I have not overlooked the cases cited by the appellant. (Dike v. Erie Railway Co., 45 N. Y. 113; China Mutual Insurance Co. v. Force, 142 id. 90; Grand v. Livingston, supra; Union National Bank v. Chapman, supra; Valk v. Erie R. R. Co., 130 App. Div. 446.) In each of these cases, so far as they relate to the question of validity of a clause of exemption in a contract for transportation, the consignee was a through carrier, and no delivery was made to a connecting carrier, and nothing appeared from which it might be inferred that it was the intention of the parties when entering into the contract that any law other than that of the State in which the contract was executed should prevail during the performance of the contract.

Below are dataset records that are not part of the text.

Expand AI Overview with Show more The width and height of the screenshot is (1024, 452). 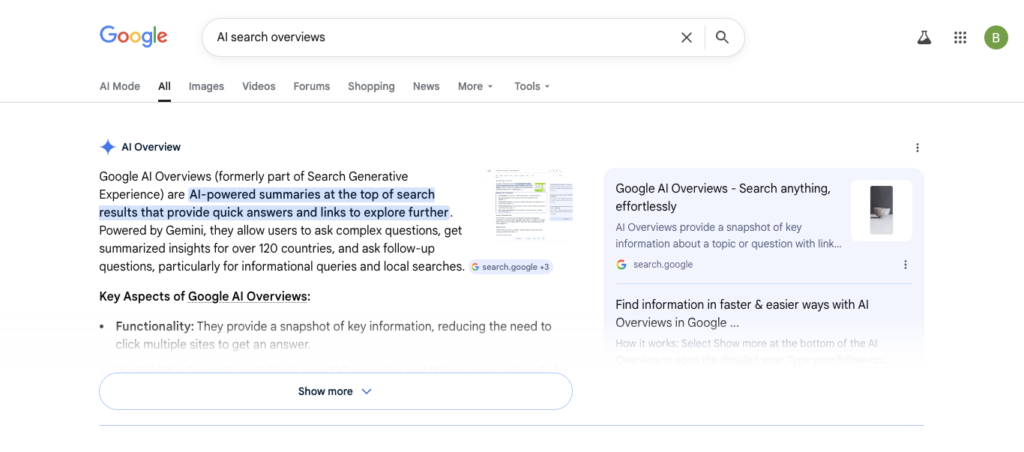335,391
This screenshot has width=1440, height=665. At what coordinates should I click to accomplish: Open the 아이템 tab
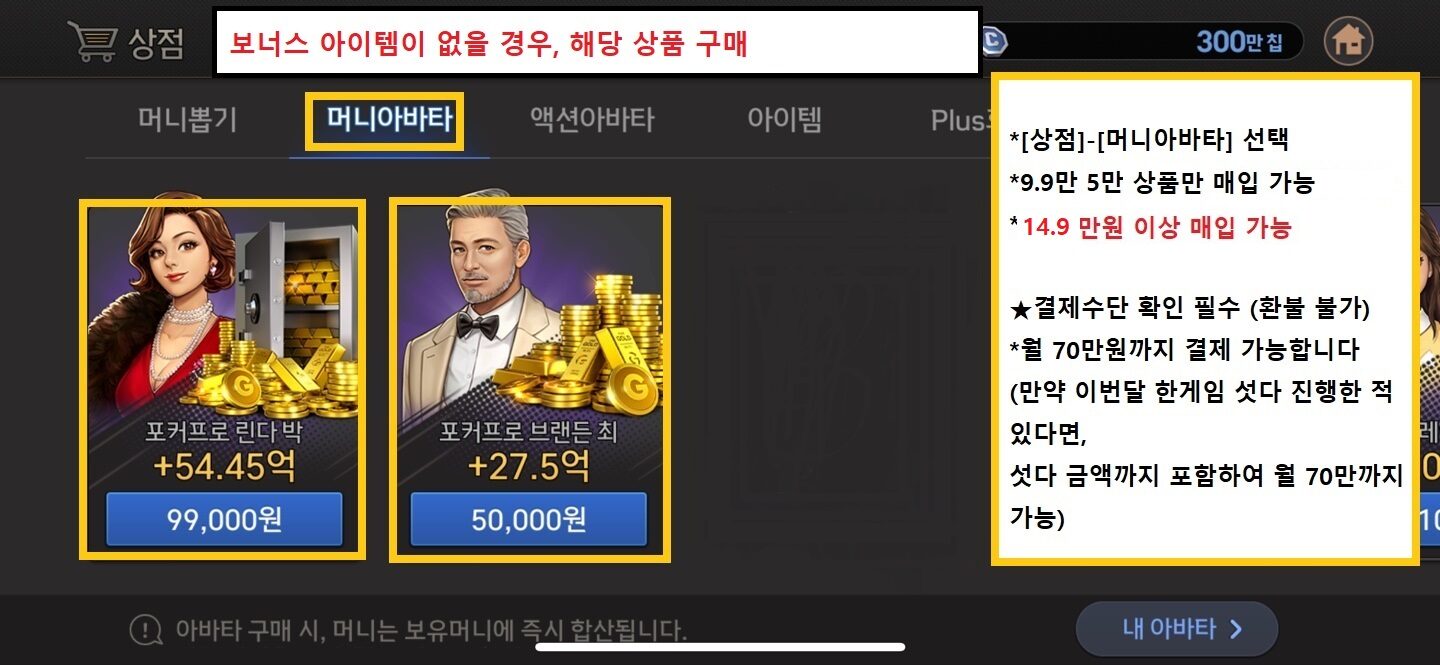(785, 120)
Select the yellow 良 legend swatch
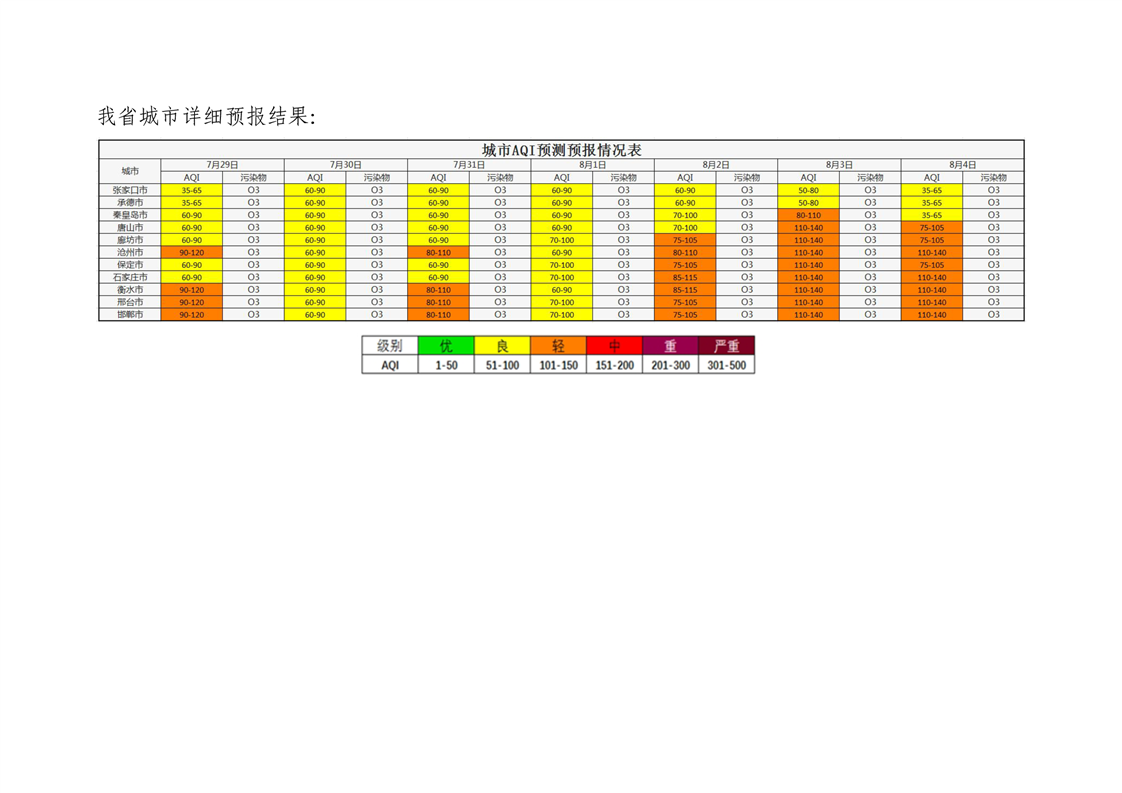This screenshot has width=1122, height=793. [502, 346]
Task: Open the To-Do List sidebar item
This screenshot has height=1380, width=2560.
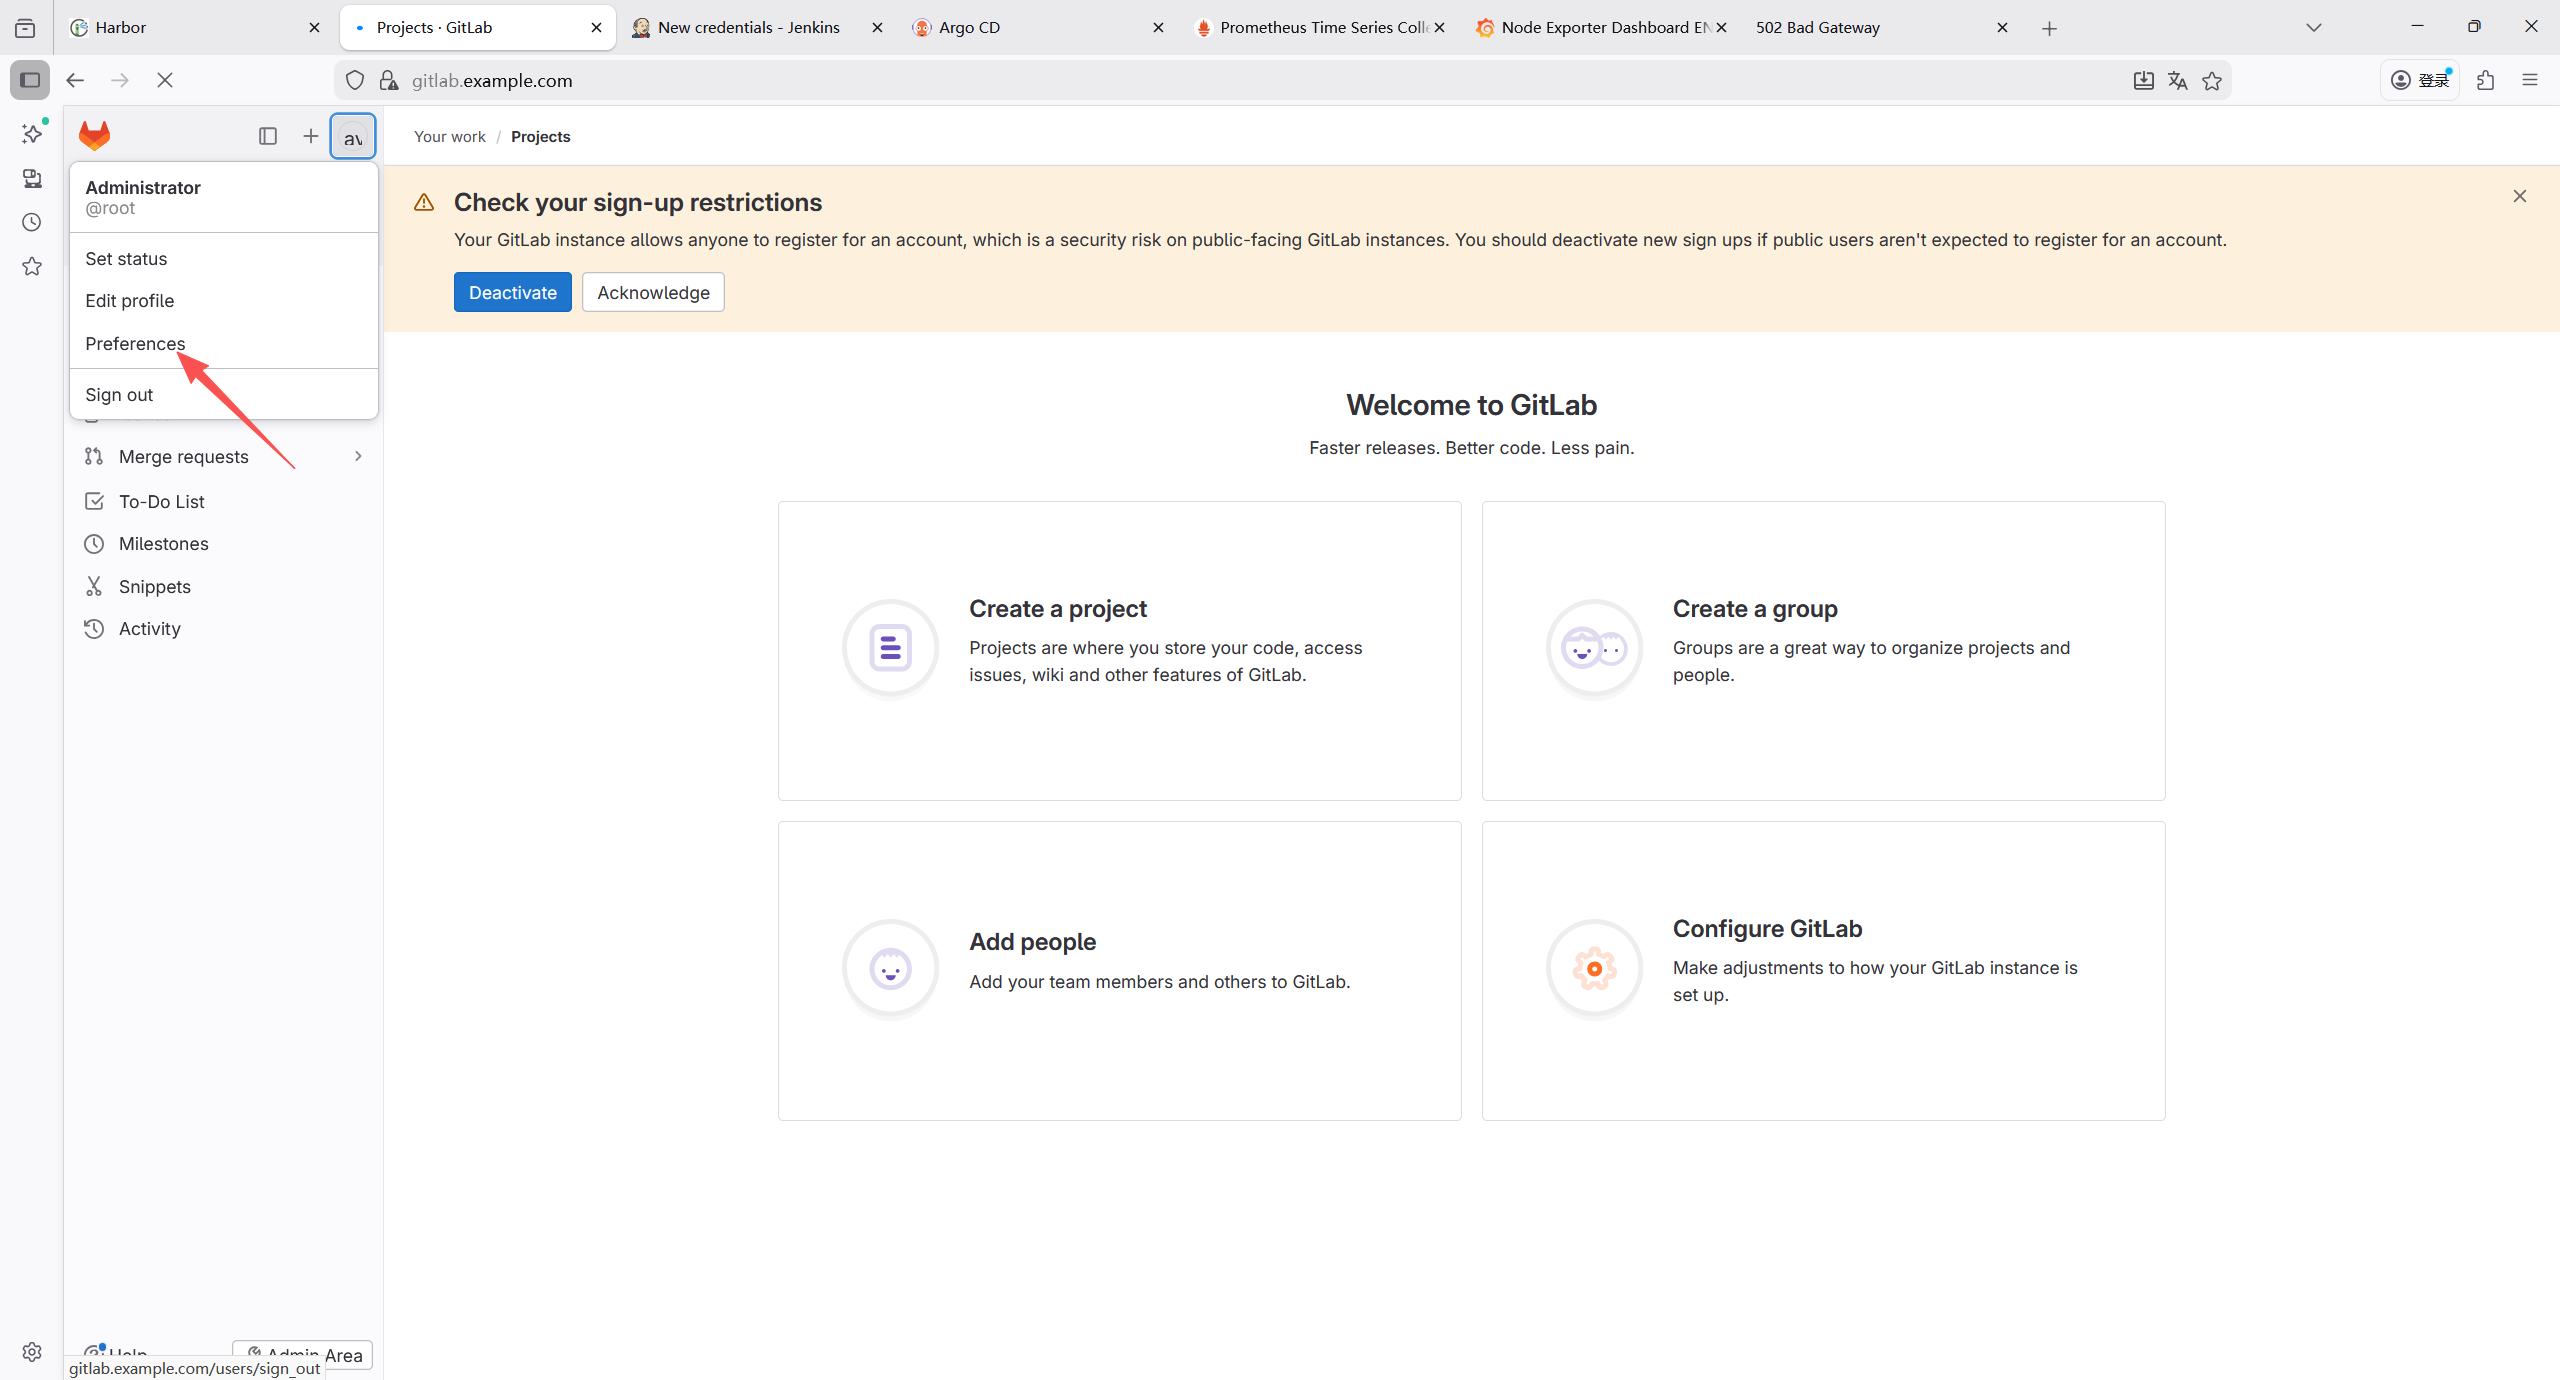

We more willingly reach the conclusion that the validity of the contract in question is to be determined as between the plaintiff and defendant by the laws of this State, for the reason that it would be an injustice to allow the plaintiff, who *102appears to have intelligently executed the contract and release, to repudiate his contract, after having received the benefits therefrom in free transportation for himself and a reduced rate of transportation for his property over defendant’s line. The judgment overruling the demurrer should be affirmed.
All concurred.
Interlocutory judgment overruling demurrer affirmed, with costs, with leave to plaintiff to withdraw demurrer upon payment of costs in this court and in the court below.